Irawati was born in 1905 and named after the river Irawaddy in Burma where her father, Ganesh Hari Karmarkar worked. At seven, she was sent to the Huzur Paga boarding school for girls in Pune. One of her classmates at the school was Shakuntala Paranjapye, daughter of Wrangler Paranjapye, Principal of Fergusson College, Pune. Shakuntala’s mother took an instant liking to Irawati and adopted her as her second child. In her new home, Irawati experienced a stimulating intellectual atmosphere and was introduced to a variety of books. Irawati studied Philosophy at the Fergusson College, graduating in 1926. She then got the Dakshina Fellowship to work under G. S. Ghurye, the head of the Department of Sociology at Bombay University. In the meantime, she got married to the chemist Dinkar Dhondo Karve – son of the great social reformer Maharishi Karve – pioneer of widow remarriage and women’s education in Maharashtra. Getting married into a ‘progressive’ family did not prove advantageous. For, while Maharishi Karve encouraged women in public, this liberalism did not extend to his own family. Karve opposed Irawati’s attempts to go to Germany for higher studies. Despite opposition in 1928, Irawati went to the Kaiser Wilhelm Institute for Anthropology to do her PhD. Her thesis topic was: The normal asymmetry of the human skull. Irawati and her husband realized early that they were not cut out for social reform work. So, they both stuck to research and teaching. Dinkar taught chemistry and later became the Principal of the Fergusson College.Dinkar recognized the exceptional intellectual abilities of his wife and solidly stood behind her. Her work brought her recognition in India and abroad. She was elected President of the Anthropology section of the Indian Science Congress in 1947 and was offered a lecturership in the School of Oriental and African Studies at London University.
Areas of interest:
She was an Indologist, a collector of folk songs and a translator of feminist poems. She was interested in surveys of castes and tribes in order to piece together a more comprehensive picture of society. Irawati was inherently curious and was passionate about doing field work in new areas of research – like archaeological explorations. Her interests ranged over Indology, social anthropology and physical anthropology. Her’s was a one person enterprise, unaided by infrastructural facilities of an organisation or funding by a project.
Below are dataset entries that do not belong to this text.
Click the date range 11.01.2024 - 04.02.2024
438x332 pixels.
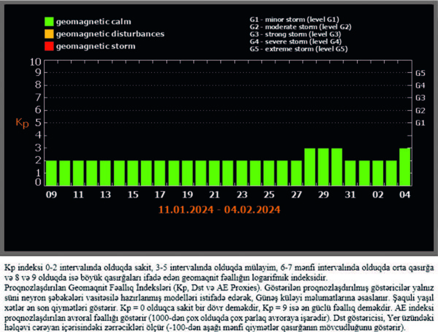(x=219, y=210)
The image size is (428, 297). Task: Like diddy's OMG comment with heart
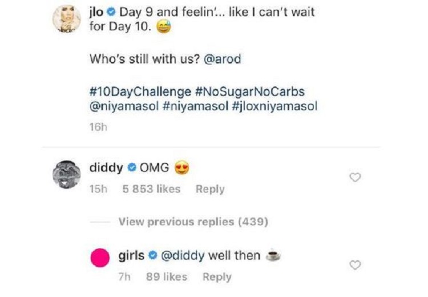(355, 177)
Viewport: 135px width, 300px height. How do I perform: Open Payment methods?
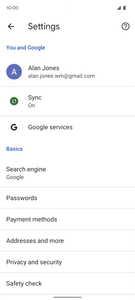click(67, 219)
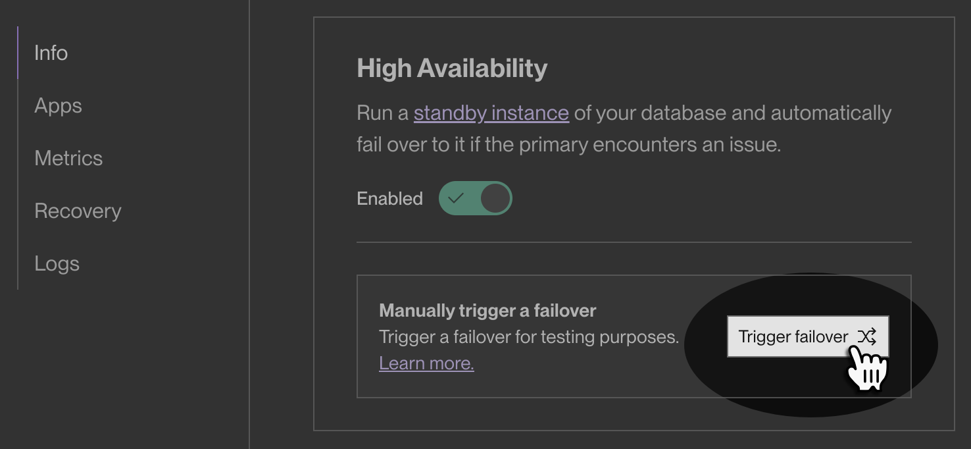Click the highlighted Info navigation indicator bar
Screen dimensions: 971x449
18,53
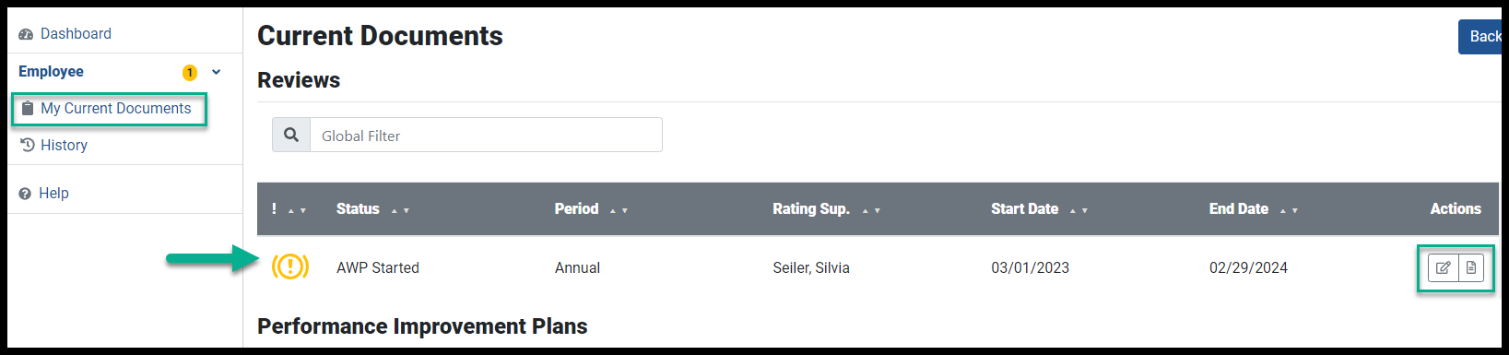
Task: Sort table by Period column arrows
Action: [619, 210]
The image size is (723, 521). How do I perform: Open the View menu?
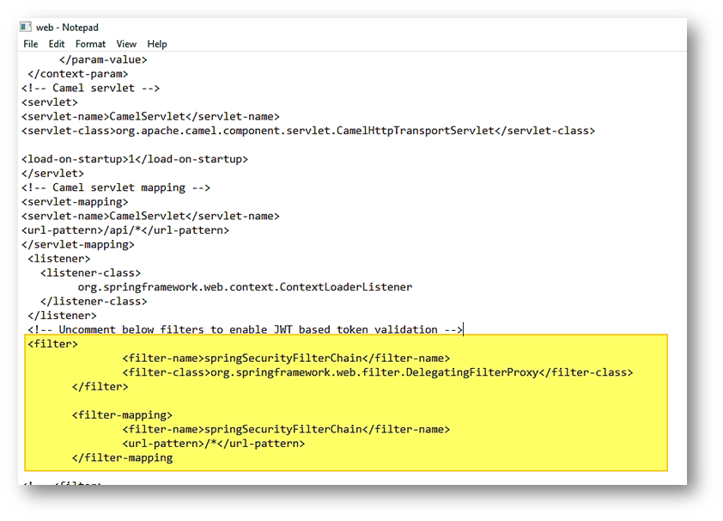coord(126,44)
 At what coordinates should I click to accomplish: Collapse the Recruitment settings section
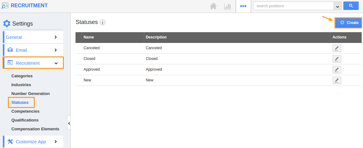coord(33,63)
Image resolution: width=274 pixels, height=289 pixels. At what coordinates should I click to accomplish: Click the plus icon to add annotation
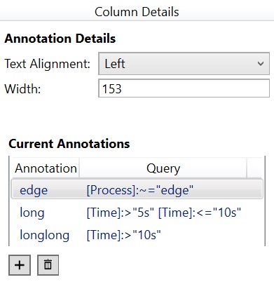coord(20,265)
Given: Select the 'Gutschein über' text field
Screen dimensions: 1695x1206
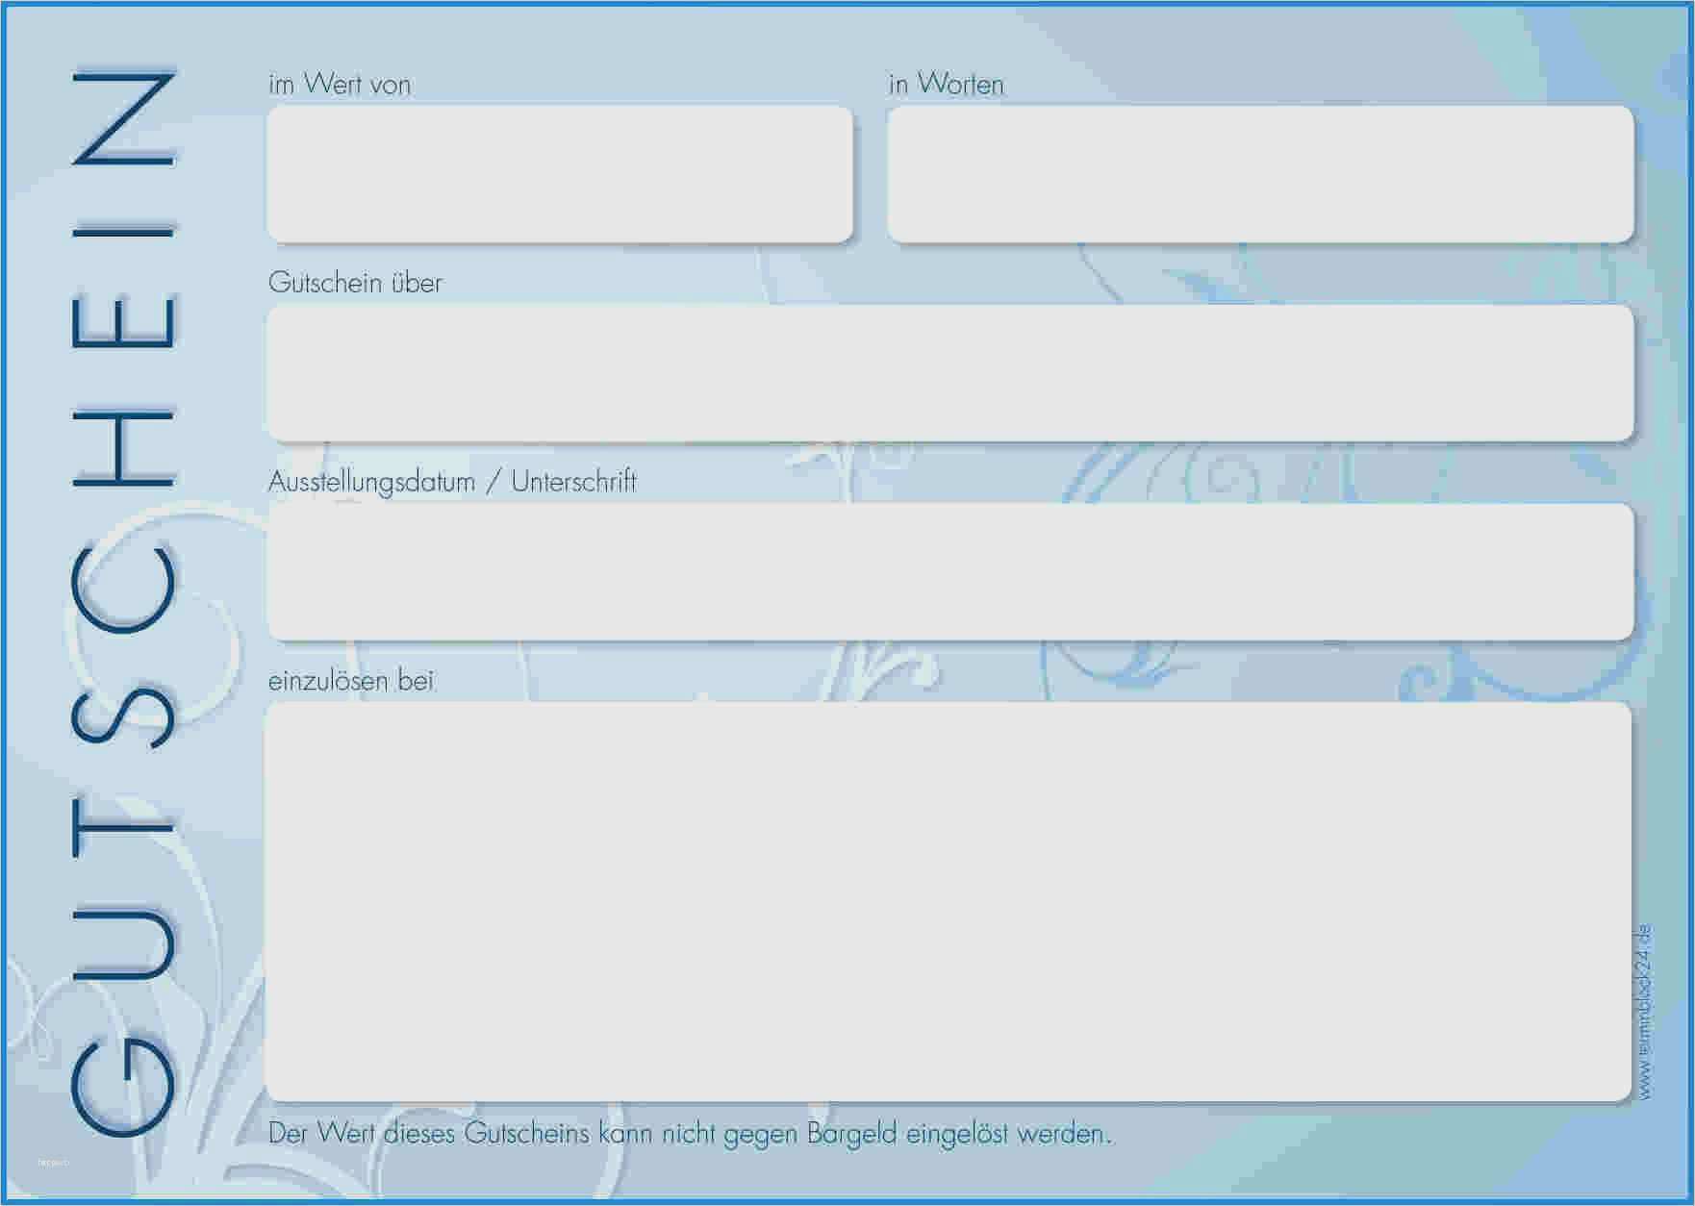Looking at the screenshot, I should (950, 373).
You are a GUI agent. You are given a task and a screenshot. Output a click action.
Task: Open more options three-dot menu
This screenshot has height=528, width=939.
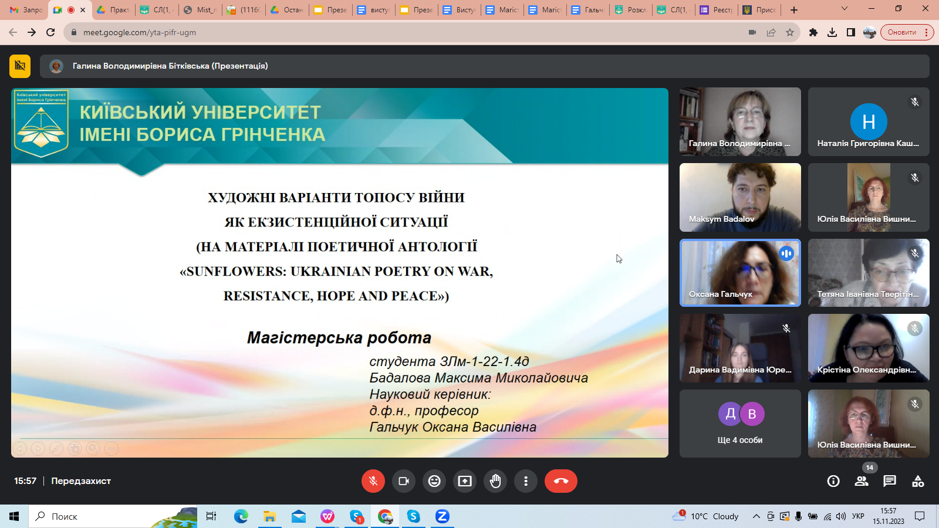(x=526, y=481)
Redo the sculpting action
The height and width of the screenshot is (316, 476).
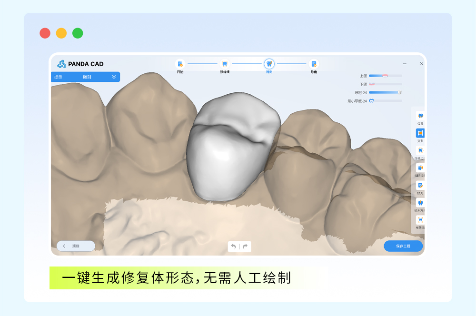click(x=245, y=247)
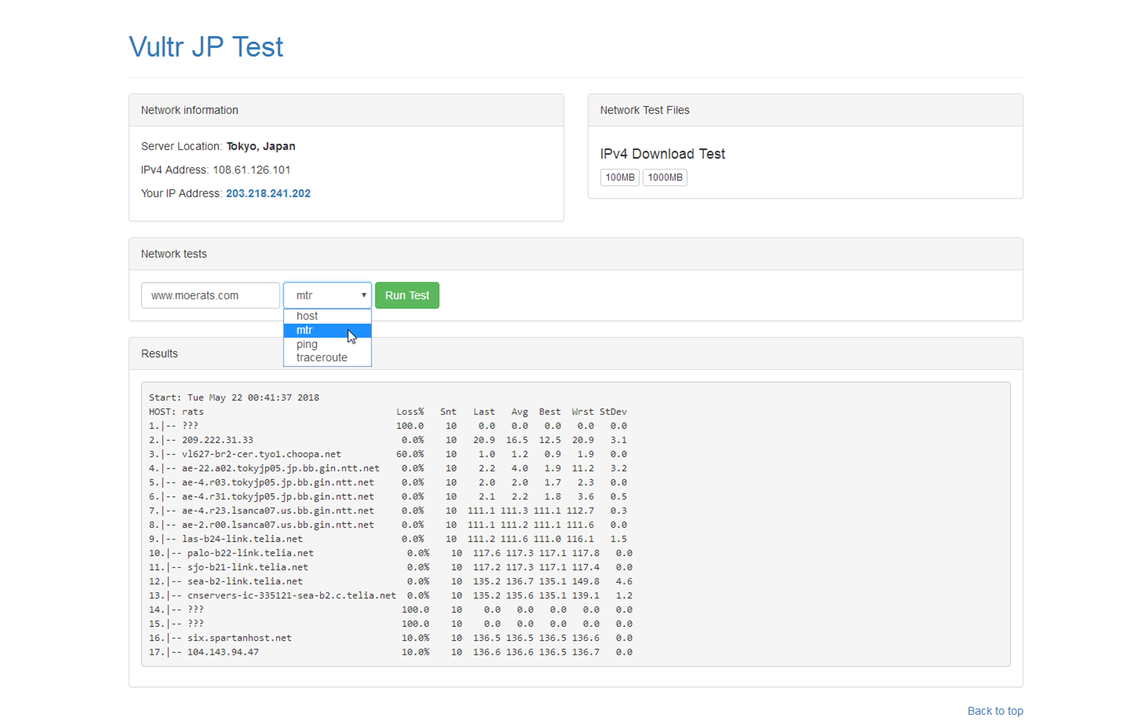Download the 100MB IPv4 test file

[x=619, y=178]
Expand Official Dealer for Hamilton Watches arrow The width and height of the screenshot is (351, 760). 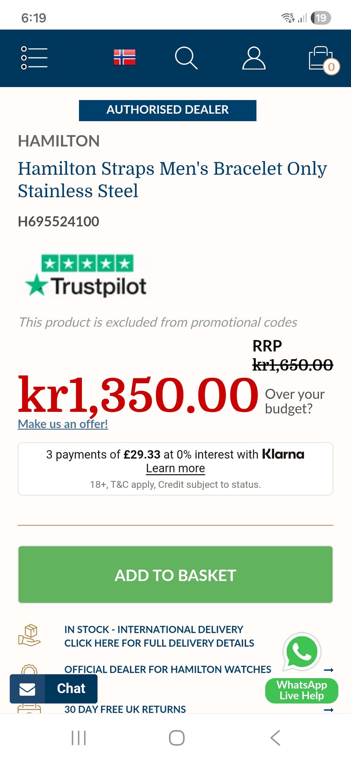[329, 670]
Throughout her life, she retained classical anthropology’s preoccupation with the question of human origins, as applied to the Indian social context. The intellectual, atheistic household, she was exposed to a wide range of books and people, one of whom was judge Balakram, who instilled in her an interest in anthropology, a field in which she was to work and leave her mark. After returning to India, she worked for a brief period as Registrar of S.N.D.T. College in Pune. Her real interest, however, lay not in the administrative field but in scientific research and the academic field.
The goal she thus set for herself was very much in line with the general aims and objects of anthropology. Specific questions she sought answers to were:
i) Whether more detailed cultural and physical configurations can be established in India in terms of historical, proto-historical folk movements?
ii) What were the physical features of the people who were responsible for the numerous historic and proto-historic sites found all over India?
iii) What is caste?
To find answers to such questions, her approach was ethno-historical, perhaps the result of her training in Berlin. She started simultaneous investigations in four inter-disciplinary branches: Paleo-anthropology, Indological studies, epics and oral traditions, systematic physical anthropological investigations in various regions, and detailed sociological studies in different linguistic areas.